Roast Chickpeas & Veggies
2
  • Toss chickpeas, carrots, and onion wedges on a baking sheet with a large drizzle of oil, curry powder, salt, and pepper.

  • Roast on top rack until chickpeas are crispy and veggies are tender, 18-22 minutes.

Cook Rice
3
  • Meanwhile, heat a drizzle of oil in a small pot over medium-high heat. Add ginger, half the minced onion, ¾ tsp garlic powder, ¾ tsp garam masala, and a big pinch of salt (for 4 servings, use 1½ tsp garlic powder and 1½ tsp garam masala). (You’ll use the rest of the garlic powder and garam masala later.) Cook, stirring, until fragrant, 1 minute.

  • Add rice, stock concentrates, and ¾ cup water (1½ cups for 4). Bring to a boil, then reduce heat to low. Cover and cook until rice is tender, 15-18 minutes. Keep covered off heat until ready to serve.

Finish Prep & Make Chutney
4
  • Mince cilantro; transfer to a small bowl.

  • Add red pepper jam, remaining minced onion, remaining garlic powder, 1 TBSP olive oil, and ½ TBSP vinegar (2 TBSP olive oil and 1 TBSP vinegar for 4 servings) to bowl.

  • Stir to combine; season with salt and pepper.

Make Curry Sauce
5
  • In a second small bowl, combine mayonnaise, remaining garam masala, ½ tsp vinegar (1 tsp for 4 servings), and ½ tsp sugar (1 tsp for 4). (Be sure to measure the vinegar—we sent more!)

  • Add water 1 tsp at a time until mixture reaches a drizzling consistency.
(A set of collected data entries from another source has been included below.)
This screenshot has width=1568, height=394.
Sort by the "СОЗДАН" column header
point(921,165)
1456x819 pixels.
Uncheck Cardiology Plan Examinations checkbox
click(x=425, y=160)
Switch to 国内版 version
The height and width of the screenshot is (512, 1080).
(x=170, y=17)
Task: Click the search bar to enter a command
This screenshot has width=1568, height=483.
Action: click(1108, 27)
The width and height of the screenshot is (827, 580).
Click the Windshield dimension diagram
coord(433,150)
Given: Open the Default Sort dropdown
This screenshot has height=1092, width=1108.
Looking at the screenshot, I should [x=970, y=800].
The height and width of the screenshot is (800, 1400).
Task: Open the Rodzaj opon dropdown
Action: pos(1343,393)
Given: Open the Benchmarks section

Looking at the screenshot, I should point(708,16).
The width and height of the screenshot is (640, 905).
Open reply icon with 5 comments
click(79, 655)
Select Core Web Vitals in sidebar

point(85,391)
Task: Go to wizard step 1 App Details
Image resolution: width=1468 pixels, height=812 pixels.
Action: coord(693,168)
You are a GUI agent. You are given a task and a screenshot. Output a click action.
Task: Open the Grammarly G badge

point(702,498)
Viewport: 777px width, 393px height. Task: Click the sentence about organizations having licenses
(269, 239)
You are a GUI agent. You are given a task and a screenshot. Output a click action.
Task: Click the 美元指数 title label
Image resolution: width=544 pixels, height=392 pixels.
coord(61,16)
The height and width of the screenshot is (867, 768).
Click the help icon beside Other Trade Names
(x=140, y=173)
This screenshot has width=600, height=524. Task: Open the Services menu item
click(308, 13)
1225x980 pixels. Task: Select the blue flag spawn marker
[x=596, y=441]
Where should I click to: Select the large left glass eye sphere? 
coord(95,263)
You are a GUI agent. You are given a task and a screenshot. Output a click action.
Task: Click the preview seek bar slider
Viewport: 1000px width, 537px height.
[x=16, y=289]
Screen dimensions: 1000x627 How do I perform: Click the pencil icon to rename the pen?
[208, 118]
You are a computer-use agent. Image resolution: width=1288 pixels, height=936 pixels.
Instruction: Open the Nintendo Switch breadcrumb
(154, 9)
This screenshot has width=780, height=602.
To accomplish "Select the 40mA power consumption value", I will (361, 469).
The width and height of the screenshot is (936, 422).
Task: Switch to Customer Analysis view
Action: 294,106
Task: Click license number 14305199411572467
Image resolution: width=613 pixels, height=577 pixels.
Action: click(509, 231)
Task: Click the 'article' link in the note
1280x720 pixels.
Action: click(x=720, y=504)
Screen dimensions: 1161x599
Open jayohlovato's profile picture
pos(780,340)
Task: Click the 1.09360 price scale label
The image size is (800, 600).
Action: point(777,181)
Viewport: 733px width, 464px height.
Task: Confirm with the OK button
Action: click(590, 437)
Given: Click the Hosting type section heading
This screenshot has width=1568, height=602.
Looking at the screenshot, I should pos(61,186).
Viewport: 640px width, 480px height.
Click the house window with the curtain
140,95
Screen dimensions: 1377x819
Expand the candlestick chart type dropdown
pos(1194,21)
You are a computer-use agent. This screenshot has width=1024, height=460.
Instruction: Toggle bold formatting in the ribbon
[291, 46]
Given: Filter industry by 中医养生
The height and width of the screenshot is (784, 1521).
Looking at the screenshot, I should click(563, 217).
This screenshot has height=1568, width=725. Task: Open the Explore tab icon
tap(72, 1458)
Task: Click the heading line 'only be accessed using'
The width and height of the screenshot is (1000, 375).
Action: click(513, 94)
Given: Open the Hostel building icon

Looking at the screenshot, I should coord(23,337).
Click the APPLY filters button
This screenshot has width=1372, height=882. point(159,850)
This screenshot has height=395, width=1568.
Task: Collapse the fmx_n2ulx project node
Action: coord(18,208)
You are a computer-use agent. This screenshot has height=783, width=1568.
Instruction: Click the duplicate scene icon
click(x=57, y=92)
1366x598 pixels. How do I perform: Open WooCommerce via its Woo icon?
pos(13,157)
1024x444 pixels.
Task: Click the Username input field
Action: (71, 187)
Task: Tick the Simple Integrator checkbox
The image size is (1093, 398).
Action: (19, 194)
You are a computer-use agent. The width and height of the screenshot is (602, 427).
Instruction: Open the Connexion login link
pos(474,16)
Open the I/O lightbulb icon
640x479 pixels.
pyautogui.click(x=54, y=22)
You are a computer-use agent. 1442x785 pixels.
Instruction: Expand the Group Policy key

Season with salt and pepper to taste.

Finish & Serve
6
  • Fluff rice with a fork; stir in peas and a drizzle of olive oil. Taste and season with salt and pepper if desired.

  • Divide rice and peas between bowls; top with chickpeas and veggies. Drizzle with chutney and curry sauce. Serve.